Set down the listing below line for line, with no changes.
— START —
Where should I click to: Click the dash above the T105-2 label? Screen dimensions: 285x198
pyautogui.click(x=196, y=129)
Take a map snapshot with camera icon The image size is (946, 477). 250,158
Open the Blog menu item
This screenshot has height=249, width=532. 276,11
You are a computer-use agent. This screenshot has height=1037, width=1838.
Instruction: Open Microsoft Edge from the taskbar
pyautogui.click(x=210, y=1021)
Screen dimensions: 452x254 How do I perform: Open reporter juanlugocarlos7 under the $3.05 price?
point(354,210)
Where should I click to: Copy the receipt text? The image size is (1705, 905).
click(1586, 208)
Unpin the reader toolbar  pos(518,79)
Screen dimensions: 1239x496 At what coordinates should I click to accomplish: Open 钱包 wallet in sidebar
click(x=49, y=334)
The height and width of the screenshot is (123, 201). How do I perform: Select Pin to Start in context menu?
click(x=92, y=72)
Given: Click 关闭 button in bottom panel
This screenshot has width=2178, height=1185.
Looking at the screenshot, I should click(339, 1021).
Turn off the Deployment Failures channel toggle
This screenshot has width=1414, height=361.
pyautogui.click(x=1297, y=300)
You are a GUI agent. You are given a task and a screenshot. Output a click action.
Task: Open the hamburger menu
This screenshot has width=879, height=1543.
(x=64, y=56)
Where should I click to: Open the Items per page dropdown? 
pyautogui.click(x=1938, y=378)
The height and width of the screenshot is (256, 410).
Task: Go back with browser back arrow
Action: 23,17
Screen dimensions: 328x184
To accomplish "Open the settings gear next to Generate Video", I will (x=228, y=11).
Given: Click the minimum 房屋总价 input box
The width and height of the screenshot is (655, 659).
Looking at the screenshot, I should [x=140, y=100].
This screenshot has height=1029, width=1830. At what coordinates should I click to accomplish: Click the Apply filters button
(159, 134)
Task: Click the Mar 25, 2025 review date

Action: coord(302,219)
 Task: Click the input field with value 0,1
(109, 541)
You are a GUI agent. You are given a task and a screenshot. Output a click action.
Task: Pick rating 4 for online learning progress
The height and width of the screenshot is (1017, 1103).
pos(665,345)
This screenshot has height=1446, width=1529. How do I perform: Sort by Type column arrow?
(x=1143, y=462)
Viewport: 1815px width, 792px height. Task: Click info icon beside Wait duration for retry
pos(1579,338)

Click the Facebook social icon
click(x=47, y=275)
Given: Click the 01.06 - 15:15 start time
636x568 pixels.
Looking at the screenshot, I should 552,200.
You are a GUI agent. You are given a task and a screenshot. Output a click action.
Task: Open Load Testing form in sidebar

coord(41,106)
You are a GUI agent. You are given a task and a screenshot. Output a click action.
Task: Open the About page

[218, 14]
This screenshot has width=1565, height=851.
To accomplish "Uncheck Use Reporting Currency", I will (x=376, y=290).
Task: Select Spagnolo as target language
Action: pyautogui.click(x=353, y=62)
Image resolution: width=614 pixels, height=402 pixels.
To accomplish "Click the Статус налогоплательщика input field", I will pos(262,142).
— END —
#### Final result:
Where should I click to: Click the dash above the T105-2 label? Screen dimensions: 285x198
pyautogui.click(x=196, y=129)
Take a map snapshot with camera icon The image size is (946, 477). 250,158
Open the Blog menu item
This screenshot has height=249, width=532. 276,11
You are a computer-use agent. This screenshot has height=1037, width=1838.
Instruction: Open Microsoft Edge from the taskbar
pyautogui.click(x=210, y=1021)
Screen dimensions: 452x254 How do I perform: Open reporter juanlugocarlos7 under the $3.05 price?
point(354,210)
Where should I click to: Copy the receipt text? The image size is (1705, 905).
click(1586, 208)
Unpin the reader toolbar  pos(518,79)
Screen dimensions: 1239x496 At what coordinates should I click to accomplish: Open 钱包 wallet in sidebar
click(x=49, y=334)
The height and width of the screenshot is (123, 201). How do I perform: Select Pin to Start in context menu?
click(x=92, y=72)
Given: Click 关闭 button in bottom panel
This screenshot has width=2178, height=1185.
Looking at the screenshot, I should click(339, 1021).
Turn off the Deployment Failures channel toggle
This screenshot has width=1414, height=361.
pyautogui.click(x=1297, y=300)
You are a GUI agent. You are given a task and a screenshot. Output a click action.
Task: Open the hamburger menu
This screenshot has width=879, height=1543.
(x=64, y=56)
Where should I click to: Open the Items per page dropdown? 
pyautogui.click(x=1938, y=378)
The height and width of the screenshot is (256, 410).
Task: Go back with browser back arrow
Action: 23,17
Screen dimensions: 328x184
To accomplish "Open the settings gear next to Generate Video", I will (x=228, y=11).
Given: Click the minimum 房屋总价 input box
The width and height of the screenshot is (655, 659).
Looking at the screenshot, I should [x=140, y=100].
This screenshot has height=1029, width=1830. At what coordinates should I click to accomplish: Click the Apply filters button
(159, 134)
Task: Click the Mar 25, 2025 review date

Action: coord(302,219)
 Task: Click the input field with value 0,1
(109, 541)
You are a GUI agent. You are given a task and a screenshot. Output a click action.
Task: Pick rating 4 for online learning progress
The height and width of the screenshot is (1017, 1103).
pos(665,345)
This screenshot has height=1446, width=1529. How do I perform: Sort by Type column arrow?
(x=1143, y=462)
Viewport: 1815px width, 792px height. Task: Click info icon beside Wait duration for retry
pos(1579,338)

Click the Facebook social icon
click(x=47, y=275)
Given: Click the 01.06 - 15:15 start time
636x568 pixels.
Looking at the screenshot, I should 552,200.
You are a GUI agent. You are given a task and a screenshot. Output a click action.
Task: Open Load Testing form in sidebar

coord(41,106)
You are a GUI agent. You are given a task and a screenshot. Output a click action.
Task: Open the About page

[218, 14]
This screenshot has width=1565, height=851.
To accomplish "Uncheck Use Reporting Currency", I will (x=376, y=290).
Task: Select Spagnolo as target language
Action: pyautogui.click(x=353, y=62)
Image resolution: width=614 pixels, height=402 pixels.
To accomplish "Click the Статус налогоплательщика input field", I will pos(262,142).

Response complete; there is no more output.